T ü r k i y e ' n i n   B i r i k i m i

T E L E V İ Z Y O N

Herşeyi bilet için yaptım

Son yılların en başarılı çıkışını yapan genç kuşak mizahçılardan Ata Demirer, zirve yolunda emin adımlarla ilerlemeye başladı. Korsan TV adlı programında gözlem, taklit becerisi, mimiklere ve jestlere dayanan sağlam canlandırmalarıyla yeteneğini ortaya koyan genç mizahçı, TV programını tiyatrodaki oyunu izlensin diye yapmış.

Korsan Tv'nin Star'daki yayınına neden ara verildi?

BBG yüzünden. Çünkü prototipte yer kalmadı ve Kanal 6'ya kaydırıldı. Ancak program nereye ve hangi saate alınırsa alınsın takipçi bir kitlemiz var. Onlar da buna güvenerek programın yerini rahatça değiştirebiliyorlar.

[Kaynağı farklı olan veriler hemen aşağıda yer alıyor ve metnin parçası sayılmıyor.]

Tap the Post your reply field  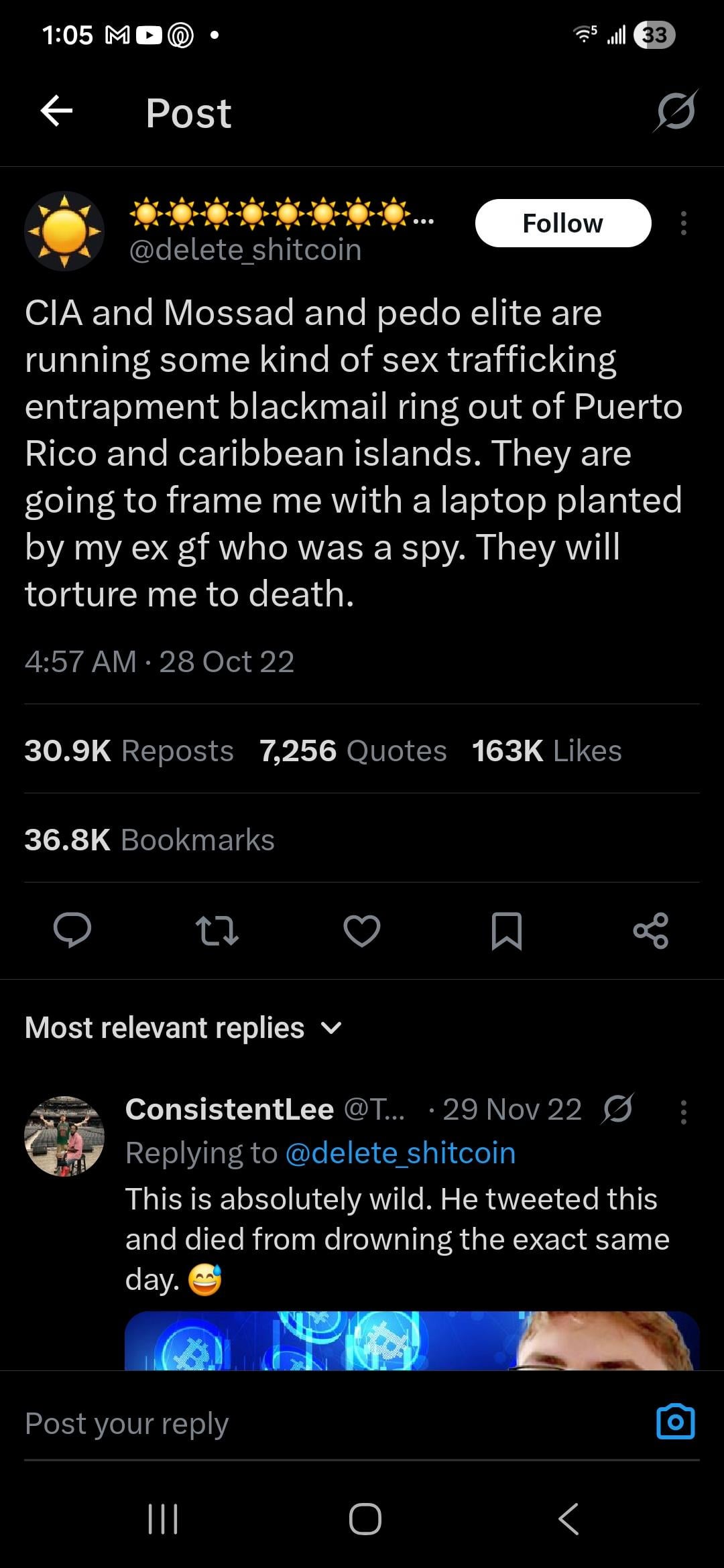[335, 1423]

Programınız Cumartesi günleri Beyaz'ın karşısına çıkarılıyor, oldukça da geç saatte yayınlanıyordu. Bundan şikayetçi misiniz?

Hayır. Çünkü ben olaya öyle bakmıyorum. Bir kere ben televizyoncu değil, sahne adamıyım. Benden böyle bir program talep edildi, ben de yaptım. İyi de ettim. Çünkü bu programla tanındım. Amacım da buydu zaten. TV'nin benim için bir misyonu vardı, bunu da yerine getirdi. Ben her şeyi bilet için yaptım. İnsanlar beni görsün, tanısın, beğensin ve tiyatrodaki oyunumu izlesinler diye. Esas amacım her zaman oyun olmuştur. 1998'de başladım gösterilere Leman Kültür Merkezi'nde. 5 yıldır oynuyorum ama televizyona başladığımdan beri yani 2 yıldır tanınıyorum. Gösterim 380 kere sahnelendi. Sahnede rüzgar esmeye devam ediyor. Daha ne isteyeyim? Kendimi televizyoncu olarak görmediğim için şunun bunun karşısına çıkarılmam çok da fazla umurumda değil.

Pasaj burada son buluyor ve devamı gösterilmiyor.